1. mysqldump will only keep the connection open for as long as it
needs it. Once your calling script is allowed to continue mysqldump
has either exited successfully or with an error, but either way the
connection should no longer be active.
2. I don't think that would be a good idea. 30 minutes should buy you
enough time, but if the system is getting slammed or some other
unforeseeable event happens that makes the system slow down to a
crawl then you run the risk of breaking your backup process. The bulk
of the execution time in your script is almost certainly with your
tar command. The 'j' option is telling it to use the bzip2 algorithm
for compression, which is a very high compression level, but takes a
long time to obtain compared to other compression algorithms. In
short, I don't think anything that you're doing is going to cause any
data loss as long as mysqldump isn't locking the slave database for a
huge amount of time.
As an aside, this isn't really PHP related so much as it is MySQL or
even *nix shell commands related, you might try a MySQL list for
verification.
On Oct 3, 2006, at 10:29 AM, David Giragosian wrote:
Howdy Guys,
I have a PHP backup script running as a cronjob that has an exec
(mysqldump)
line followed a bit later by an exec(tar -cjf) line.

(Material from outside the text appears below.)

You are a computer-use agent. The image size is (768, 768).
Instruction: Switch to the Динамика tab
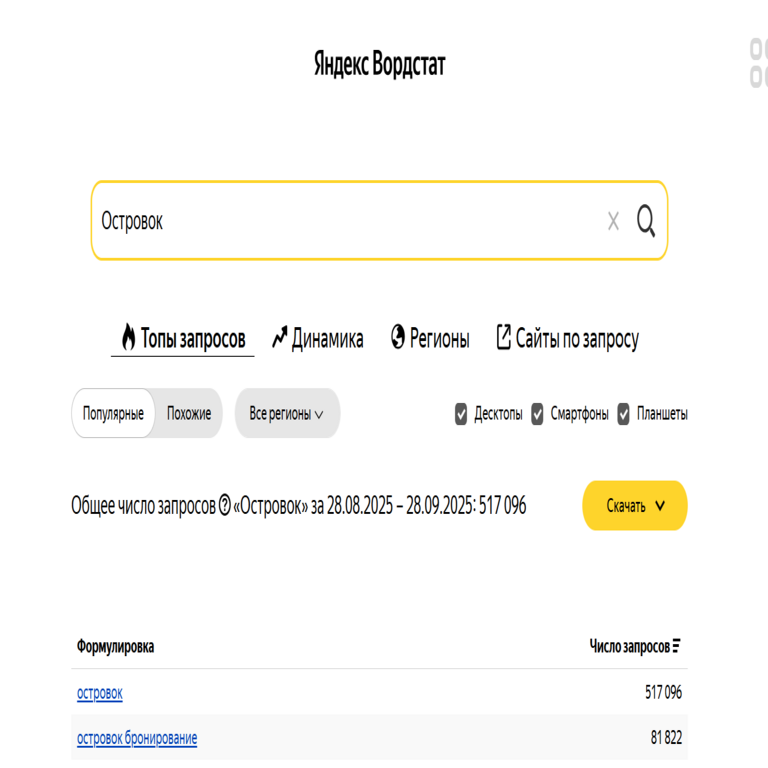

The backup
script runs
against a slave db in the wee hours, and the master gets a
continuous stream
of inputs at the rate of about 18,720 per day. Obviously as the
database
grows in size, the script takes longer and longer to run. Right
now, after
about 15 months of operation, it's taking about 40 minutes to
complete. But
I did a test yesterday, and the mysqldump part only takes about 2
minutes to
finish.
Even though I've never lost data, my concern is that since master-
slave
syncing is blocked while the script runs, I just might lose
something if
there's a buffer overrun or something like that.
So, Question 1 is: does mysqldump's connection to the slave db
exist for the
entire script execution time, or just for the length of time of its
own
execution? I imagine if I used mysql_connect() in the script that
it would
be for the entire length of the script execution, but mysqldump
makes its
own connection, so I'm just not sure about this.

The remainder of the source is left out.